By the time the system was launched in 1987, one of the three partners, CBS, had already left the project due to financial difficulties. And the name Trintex still didn’t sound very good, so the company was renamed to Prodigy. Local calls to regional computers connected users to a data network based on the IBM System Network Architecture (SNA), which redirected them to the Prodigy data center, located near the IBM headquarters in White Plains, New York. The cunning caching system left frequently used data in regional computers so that it did not need to be requested from New York every time - it was the prototype of today's content delivery networks (CDNs). You can read more about Prodigy architecture in John Markoff's books, “Betting on a Different Videotex Idea,” The New York Times, July 12, 1989 and Benj Edwards,“Where Online Services Go When They Die,” July 12, 2014.

Prodigy was notable for its ease of use, beautiful graphics, monthly rates without hourly surcharges, and therefore it quickly caught up with its main rivals, CompuServe and Genie (and soon America Online).
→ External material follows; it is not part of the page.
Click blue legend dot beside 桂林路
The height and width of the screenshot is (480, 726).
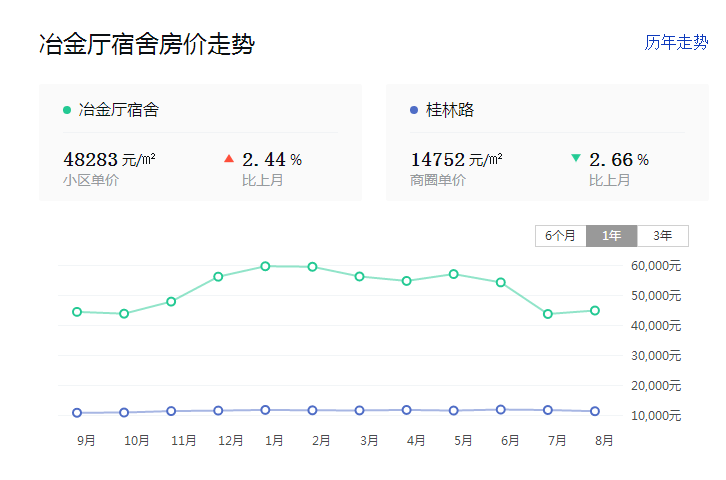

However, the fixed-payment business model depended heavily on collecting fees from advertisers and online stores. Prodigy executives seem to have overlooked the fact that the most popular method of using online services was to communicate between people, which consumed hours of computer and network time, but did not give any profit. Prodigy, having first obeyed the technological structure of its predecessors, in the early 90s switched to their hourly pay model.


Weather map in the Prodigy system

Prodigy at the same time shows the point of highest development and decline of videotex technology in the USA. It developed using televisions, but then refused to deliver content through special set-top boxes, friendly to users. Instead, she used the same microcomputer approach as her successful contemporaries. When TICCIT and Viewdata were just thinking, the computer was an expensive toy that ordinary people could hardly afford. Almost all representatives of the digital services industry assumed that data would need to be delivered from some central computers with time sharing to inexpensive and “dumb” terminals, and home television sets were an obvious device for displaying information. But by the mid-1980s, microcomputers had penetrated this market in the United States so much,that a fundamentally new world began to emerge. One could already imagine - or rather, it is difficult to deny - that almost everyone will soon have their own computer, which will become their personal “trip to the information superhighway”.

Prodigy, the failed member of the videotex family, was the latest example of the use of this technology in the United States. By the time of its launch, all other major experiments in this area have already been closed. However, there was another videotex-based system that I have not mentioned yet, and it was the most popular of all - the French Minitel. Its history, and its particular philosophy of startup and work, requires its own chapter in this anthology for detailed explanations. And as if turning the “box” into a useful device for self-improvement and communication was not an ambitious goal, Minitel tried to change the direction of the development of the whole country, from a slow decline to technological superiority.

What else to read:
  • Brian Dear, The Friendly Orange Glow (2017)
  • Jennifer Light, From Warfare to Welfare (2005)
  • MITER Corporation, MITER: The First Twenty Years (1979)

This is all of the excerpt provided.